- _Excerpted text_
--------------------------------

Agesilaus controversially ignored the terms of the peace treaty and established pro-Spartan oligarchies at Mantinea, Olynthus, and Phlius. The Spartan king then supported the occupation of Thebes in 382 BCE and the establishment of a garrison there by Phoibidas, which rankled the Thebans enormously. This action and the controversial acquittal of Sphodrias, who had been accused of trying to take over Athens' port the Piraeus and who just happened to be the father of the lover of Agesilaus' son, outraged many Greek city-states, and another anti-Spartan coalition was formed only this time with the financial backing of Persia. More battles followed and Agesilaus gained some victories in Boeotia in 378 and 377 BCE, but mighty Sparta was losing its grip on its own coalition the Peloponnesian League, and Thebes was about to enter its most dominant period in history.

Greek Hoplites [Artist's Impression]
Greek Hoplites [Artist's Impression]
The Creative Assembly (Copyright)

--------------------------------

- _Data for processing_
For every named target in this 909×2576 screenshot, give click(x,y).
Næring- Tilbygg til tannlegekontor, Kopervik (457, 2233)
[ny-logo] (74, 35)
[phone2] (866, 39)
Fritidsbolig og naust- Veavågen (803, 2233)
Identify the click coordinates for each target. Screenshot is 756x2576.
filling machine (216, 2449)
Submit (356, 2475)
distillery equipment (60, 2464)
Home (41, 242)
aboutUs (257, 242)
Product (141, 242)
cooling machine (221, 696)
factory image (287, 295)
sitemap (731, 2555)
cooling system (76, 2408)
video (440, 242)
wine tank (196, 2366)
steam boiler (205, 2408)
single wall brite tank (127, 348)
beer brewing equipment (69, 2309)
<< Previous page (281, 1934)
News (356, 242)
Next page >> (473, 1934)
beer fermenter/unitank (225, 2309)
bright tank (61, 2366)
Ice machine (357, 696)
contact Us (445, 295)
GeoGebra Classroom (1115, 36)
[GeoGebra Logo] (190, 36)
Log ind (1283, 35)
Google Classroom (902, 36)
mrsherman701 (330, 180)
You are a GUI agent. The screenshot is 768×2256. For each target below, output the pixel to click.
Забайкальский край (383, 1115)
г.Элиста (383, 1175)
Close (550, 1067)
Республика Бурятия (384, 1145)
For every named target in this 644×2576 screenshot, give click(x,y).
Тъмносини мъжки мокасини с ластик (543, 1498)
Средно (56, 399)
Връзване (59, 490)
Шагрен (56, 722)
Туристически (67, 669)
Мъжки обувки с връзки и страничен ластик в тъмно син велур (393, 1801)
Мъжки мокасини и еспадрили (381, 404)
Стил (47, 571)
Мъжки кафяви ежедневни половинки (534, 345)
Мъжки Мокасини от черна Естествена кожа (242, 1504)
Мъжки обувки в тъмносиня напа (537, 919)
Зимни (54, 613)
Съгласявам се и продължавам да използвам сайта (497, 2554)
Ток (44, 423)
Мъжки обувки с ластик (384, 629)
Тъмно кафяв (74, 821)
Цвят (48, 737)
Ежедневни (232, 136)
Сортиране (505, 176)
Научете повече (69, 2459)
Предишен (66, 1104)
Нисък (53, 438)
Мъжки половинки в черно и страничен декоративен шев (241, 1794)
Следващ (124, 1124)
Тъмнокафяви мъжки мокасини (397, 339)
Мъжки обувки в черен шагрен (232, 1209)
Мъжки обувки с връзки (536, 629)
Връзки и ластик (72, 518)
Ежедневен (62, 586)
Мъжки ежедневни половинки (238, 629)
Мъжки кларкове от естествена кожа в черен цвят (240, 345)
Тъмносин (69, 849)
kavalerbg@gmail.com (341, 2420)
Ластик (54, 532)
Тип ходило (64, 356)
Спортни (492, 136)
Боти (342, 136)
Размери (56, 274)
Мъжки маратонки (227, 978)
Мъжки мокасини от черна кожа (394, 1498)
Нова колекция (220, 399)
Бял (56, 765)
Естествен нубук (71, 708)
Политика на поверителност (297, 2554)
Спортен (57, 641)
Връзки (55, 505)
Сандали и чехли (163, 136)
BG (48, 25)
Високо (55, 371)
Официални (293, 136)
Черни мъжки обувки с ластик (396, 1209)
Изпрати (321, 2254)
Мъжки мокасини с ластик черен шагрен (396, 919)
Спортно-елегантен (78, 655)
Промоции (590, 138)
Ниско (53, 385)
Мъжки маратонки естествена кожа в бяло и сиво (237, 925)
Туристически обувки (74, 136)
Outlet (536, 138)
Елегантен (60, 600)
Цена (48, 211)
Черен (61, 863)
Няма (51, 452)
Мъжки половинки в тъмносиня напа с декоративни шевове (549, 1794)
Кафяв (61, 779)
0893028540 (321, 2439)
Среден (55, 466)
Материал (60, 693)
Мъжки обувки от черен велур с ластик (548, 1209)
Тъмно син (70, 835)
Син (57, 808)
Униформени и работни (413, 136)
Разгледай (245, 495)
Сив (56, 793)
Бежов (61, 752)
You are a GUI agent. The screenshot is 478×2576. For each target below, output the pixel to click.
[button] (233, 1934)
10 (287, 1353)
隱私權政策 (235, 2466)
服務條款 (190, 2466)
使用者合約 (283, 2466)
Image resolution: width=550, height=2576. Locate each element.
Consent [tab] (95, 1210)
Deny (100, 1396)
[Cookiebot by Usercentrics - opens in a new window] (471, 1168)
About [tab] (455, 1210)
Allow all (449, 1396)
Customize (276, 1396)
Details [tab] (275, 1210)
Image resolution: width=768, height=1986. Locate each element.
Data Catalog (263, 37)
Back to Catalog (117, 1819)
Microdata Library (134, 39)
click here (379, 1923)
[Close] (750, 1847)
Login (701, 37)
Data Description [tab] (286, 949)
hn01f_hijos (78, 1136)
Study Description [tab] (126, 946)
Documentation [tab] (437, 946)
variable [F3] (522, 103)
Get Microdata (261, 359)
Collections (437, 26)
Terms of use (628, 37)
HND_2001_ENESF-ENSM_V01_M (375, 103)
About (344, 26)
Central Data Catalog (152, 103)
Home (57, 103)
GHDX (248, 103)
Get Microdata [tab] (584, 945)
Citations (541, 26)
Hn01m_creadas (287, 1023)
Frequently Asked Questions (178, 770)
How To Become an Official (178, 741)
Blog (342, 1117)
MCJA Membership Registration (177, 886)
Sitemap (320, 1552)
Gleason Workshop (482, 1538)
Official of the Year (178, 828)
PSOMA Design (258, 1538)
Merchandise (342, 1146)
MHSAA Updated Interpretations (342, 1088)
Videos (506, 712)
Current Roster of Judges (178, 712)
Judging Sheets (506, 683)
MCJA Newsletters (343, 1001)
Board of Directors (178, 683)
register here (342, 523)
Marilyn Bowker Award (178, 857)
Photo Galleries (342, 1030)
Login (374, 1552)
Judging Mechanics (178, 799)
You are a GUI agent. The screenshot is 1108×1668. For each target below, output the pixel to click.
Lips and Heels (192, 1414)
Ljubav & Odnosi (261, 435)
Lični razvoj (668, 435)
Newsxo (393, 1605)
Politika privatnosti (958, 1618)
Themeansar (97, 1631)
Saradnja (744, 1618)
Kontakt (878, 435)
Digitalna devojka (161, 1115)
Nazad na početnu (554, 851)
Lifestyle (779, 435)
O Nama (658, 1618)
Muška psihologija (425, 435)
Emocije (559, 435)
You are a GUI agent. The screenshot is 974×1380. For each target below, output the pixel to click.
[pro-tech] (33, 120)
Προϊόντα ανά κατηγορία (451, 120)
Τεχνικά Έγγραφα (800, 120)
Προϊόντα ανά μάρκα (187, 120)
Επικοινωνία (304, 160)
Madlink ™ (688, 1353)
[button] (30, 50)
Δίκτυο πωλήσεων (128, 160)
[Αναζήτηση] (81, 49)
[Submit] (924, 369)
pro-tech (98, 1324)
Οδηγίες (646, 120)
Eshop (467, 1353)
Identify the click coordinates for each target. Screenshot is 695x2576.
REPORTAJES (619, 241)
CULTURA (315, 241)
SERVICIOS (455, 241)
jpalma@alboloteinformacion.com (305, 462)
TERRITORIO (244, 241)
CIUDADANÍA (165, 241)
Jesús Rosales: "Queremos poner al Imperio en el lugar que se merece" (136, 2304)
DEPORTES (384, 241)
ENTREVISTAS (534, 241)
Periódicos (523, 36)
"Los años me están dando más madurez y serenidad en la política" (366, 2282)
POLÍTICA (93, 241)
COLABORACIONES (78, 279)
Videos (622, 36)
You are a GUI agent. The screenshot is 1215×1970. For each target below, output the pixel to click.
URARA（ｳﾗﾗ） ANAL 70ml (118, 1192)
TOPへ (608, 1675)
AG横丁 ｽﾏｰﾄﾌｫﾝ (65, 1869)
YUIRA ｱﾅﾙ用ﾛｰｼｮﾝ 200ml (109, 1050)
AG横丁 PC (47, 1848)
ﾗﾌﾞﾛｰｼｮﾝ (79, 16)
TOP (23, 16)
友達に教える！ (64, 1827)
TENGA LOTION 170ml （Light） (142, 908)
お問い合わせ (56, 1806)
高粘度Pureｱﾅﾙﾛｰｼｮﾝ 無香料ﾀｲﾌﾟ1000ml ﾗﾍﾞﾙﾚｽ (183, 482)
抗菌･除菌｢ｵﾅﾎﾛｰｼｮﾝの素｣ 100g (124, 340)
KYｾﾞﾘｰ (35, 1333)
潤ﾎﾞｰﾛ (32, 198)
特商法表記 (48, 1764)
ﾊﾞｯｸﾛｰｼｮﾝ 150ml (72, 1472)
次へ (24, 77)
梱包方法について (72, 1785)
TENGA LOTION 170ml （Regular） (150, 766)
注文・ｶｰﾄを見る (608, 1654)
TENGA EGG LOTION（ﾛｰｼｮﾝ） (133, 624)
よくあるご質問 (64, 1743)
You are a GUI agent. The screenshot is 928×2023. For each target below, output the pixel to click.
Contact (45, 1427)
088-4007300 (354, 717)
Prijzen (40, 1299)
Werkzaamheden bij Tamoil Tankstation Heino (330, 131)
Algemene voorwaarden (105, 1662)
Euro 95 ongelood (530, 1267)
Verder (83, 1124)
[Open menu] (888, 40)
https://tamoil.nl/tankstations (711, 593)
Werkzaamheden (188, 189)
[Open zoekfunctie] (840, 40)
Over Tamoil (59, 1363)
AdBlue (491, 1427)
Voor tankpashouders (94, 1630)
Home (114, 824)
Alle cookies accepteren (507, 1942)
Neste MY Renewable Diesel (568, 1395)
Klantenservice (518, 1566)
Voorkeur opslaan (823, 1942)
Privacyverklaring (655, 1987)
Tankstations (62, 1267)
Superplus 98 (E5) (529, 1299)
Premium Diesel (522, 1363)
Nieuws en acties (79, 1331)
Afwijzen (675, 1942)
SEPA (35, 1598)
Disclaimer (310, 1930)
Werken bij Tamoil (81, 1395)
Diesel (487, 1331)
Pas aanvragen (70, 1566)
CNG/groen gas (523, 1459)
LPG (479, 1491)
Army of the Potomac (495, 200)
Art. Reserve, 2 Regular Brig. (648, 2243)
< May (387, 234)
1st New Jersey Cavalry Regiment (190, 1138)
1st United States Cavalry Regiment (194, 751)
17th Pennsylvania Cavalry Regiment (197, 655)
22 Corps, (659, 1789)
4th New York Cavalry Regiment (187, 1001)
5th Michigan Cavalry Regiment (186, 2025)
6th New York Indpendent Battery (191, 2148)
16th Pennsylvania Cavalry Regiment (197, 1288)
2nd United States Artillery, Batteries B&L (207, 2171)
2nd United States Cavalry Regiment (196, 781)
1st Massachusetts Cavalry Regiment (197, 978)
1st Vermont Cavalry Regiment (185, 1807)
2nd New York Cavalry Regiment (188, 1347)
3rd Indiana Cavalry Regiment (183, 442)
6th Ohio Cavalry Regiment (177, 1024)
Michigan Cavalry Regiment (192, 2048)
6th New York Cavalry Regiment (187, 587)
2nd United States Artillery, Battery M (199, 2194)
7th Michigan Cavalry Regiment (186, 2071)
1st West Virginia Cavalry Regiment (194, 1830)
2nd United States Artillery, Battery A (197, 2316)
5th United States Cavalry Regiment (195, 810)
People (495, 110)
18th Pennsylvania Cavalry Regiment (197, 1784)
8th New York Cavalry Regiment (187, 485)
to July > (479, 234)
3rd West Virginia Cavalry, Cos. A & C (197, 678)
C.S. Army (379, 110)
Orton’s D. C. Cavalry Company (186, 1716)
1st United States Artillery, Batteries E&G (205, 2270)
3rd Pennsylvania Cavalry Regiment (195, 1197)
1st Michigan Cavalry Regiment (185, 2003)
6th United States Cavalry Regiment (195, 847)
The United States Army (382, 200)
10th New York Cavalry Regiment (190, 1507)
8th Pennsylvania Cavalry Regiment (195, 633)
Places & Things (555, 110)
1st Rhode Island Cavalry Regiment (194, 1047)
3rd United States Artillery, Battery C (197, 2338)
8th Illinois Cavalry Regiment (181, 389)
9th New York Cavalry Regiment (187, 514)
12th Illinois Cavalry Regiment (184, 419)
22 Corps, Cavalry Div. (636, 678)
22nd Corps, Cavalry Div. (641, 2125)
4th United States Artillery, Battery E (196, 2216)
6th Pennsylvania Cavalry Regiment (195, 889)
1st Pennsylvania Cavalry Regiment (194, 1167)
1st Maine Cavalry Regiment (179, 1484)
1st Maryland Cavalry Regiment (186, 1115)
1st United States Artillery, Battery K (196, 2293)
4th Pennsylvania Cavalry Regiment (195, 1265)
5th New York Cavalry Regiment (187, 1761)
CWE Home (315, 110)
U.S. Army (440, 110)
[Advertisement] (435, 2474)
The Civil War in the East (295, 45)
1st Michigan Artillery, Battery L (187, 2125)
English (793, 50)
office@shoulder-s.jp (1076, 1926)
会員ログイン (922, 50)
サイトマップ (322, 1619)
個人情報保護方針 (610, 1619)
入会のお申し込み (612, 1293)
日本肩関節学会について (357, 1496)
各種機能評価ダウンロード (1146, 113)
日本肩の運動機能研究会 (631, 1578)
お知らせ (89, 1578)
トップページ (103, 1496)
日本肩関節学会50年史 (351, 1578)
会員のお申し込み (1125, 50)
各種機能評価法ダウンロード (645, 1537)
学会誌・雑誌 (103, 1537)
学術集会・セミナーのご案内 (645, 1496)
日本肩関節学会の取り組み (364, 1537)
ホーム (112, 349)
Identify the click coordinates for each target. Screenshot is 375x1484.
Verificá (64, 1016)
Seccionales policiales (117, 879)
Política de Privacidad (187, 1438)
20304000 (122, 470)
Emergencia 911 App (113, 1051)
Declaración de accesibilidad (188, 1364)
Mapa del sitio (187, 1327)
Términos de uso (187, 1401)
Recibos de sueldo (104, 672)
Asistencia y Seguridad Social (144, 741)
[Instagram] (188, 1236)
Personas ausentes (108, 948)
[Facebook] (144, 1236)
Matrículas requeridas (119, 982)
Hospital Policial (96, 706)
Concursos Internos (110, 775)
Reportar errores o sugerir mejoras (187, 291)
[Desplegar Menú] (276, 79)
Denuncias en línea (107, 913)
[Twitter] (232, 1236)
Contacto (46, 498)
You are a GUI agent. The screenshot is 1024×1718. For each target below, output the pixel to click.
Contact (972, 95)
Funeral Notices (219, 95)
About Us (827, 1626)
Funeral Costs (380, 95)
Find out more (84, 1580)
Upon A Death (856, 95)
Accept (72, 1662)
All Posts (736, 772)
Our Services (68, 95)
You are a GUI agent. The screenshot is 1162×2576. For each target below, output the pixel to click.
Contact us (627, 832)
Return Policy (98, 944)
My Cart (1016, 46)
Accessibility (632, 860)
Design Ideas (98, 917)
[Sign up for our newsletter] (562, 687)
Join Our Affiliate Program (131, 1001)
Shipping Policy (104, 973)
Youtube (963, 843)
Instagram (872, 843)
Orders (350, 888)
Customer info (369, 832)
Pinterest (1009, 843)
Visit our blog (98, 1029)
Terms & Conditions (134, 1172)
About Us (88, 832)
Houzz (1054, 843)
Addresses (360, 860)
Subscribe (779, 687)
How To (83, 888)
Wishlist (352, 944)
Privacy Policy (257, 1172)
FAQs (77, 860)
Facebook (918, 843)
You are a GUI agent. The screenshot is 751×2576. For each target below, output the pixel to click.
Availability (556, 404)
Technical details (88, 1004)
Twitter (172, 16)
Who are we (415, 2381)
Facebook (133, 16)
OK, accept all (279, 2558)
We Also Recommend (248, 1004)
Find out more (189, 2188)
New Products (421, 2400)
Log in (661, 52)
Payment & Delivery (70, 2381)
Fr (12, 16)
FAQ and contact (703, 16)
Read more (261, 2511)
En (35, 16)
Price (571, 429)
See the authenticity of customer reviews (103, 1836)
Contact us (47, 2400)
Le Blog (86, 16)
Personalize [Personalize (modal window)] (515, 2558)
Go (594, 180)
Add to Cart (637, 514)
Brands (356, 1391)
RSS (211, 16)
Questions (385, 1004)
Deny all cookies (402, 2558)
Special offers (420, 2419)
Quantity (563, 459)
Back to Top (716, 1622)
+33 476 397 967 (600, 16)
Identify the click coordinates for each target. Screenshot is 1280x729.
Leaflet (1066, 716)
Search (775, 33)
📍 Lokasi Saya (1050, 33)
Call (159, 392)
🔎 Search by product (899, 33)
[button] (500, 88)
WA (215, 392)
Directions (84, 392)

--------------------------------

- _Instruction A_
Arrange the rows starting at the one containing "Nieuws en acties (79, 1331)" and ending at the one containing "2nd United States Artillery, Battery M" as a Markdown table with the columns Row No. and Row Text, skipping any blank lines.
- _Instruction B_
Pick up the passage on Agesilaus and Sparta after its final sentence and keep it going.

- _Reply A_
| Row No. | Row Text |
|---|---|
| 1 | Nieuws en acties (79, 1331) |
| 2 | Afwijzen (675, 1942) |
| 3 | SEPA (35, 1598) |
| 4 | Disclaimer (310, 1930) |
| 5 | Werken bij Tamoil (81, 1395) |
| 6 | Diesel (487, 1331) |
| 7 | Pas aanvragen (70, 1566) |
| 8 | CNG/groen gas (523, 1459) |
| 9 | LPG (479, 1491) |
| 10 | Army of the Potomac (495, 200) |
| 11 | Art. Reserve, 2 Regular Brig. (648, 2243) |
| 12 | < May (387, 234) |
| 13 | 1st New Jersey Cavalry Regiment (190, 1138) |
| 14 | 1st United States Cavalry Regiment (194, 751) |
| 15 | 17th Pennsylvania Cavalry Regiment (197, 655) |
| 16 | 22 Corps, (659, 1789) |
| 17 | 4th New York Cavalry Regiment (187, 1001) |
| 18 | 5th Michigan Cavalry Regiment (186, 2025) |
| 19 | 6th New York Indpendent Battery (191, 2148) |
| 20 | 16th Pennsylvania Cavalry Regiment (197, 1288) |
| 21 | 2nd United States Artillery, Batteries B&L (207, 2171) |
| 22 | 2nd United States Cavalry Regiment (196, 781) |
| 23 | 1st Massachusetts Cavalry Regiment (197, 978) |
| 24 | 1st Vermont Cavalry Regiment (185, 1807) |
| 25 | 2nd New York Cavalry Regiment (188, 1347) |
| 26 | 3rd Indiana Cavalry Regiment (183, 442) |
| 27 | 6th Ohio Cavalry Regiment (177, 1024) |
| 28 | Michigan Cavalry Regiment (192, 2048) |
| 29 | 6th New York Cavalry Regiment (187, 587) |
| 30 | 2nd United States Artillery, Battery M (199, 2194) |

- _Reply B_
At a peace conference in 371 BCE, Agesilaus famously upset the Theban leader Epaminondas when he refused to accept that the latter was representing all of Boeotia and not just Thebes. War followed and Sparta was defeated at the battle of Leuctra in 371 when Epaminondas and his able general Pelopidas shocked the Greek world. According to Xenophon, Agesilaus was not at the battle as he suffered a relapse of his leg problem which had originally kept him from the battle of Tegyra in 375 BCE (which Sparta also lost) when a blood vessel had burst in his one good leg. Instead, at Leuctra the Spartan forces were led by the other Spartan king Cleombrotus. As a consequence of defeat, Sparta lost the region of Messenia in the Peloponnese and began a steady decline from which the city would never recover.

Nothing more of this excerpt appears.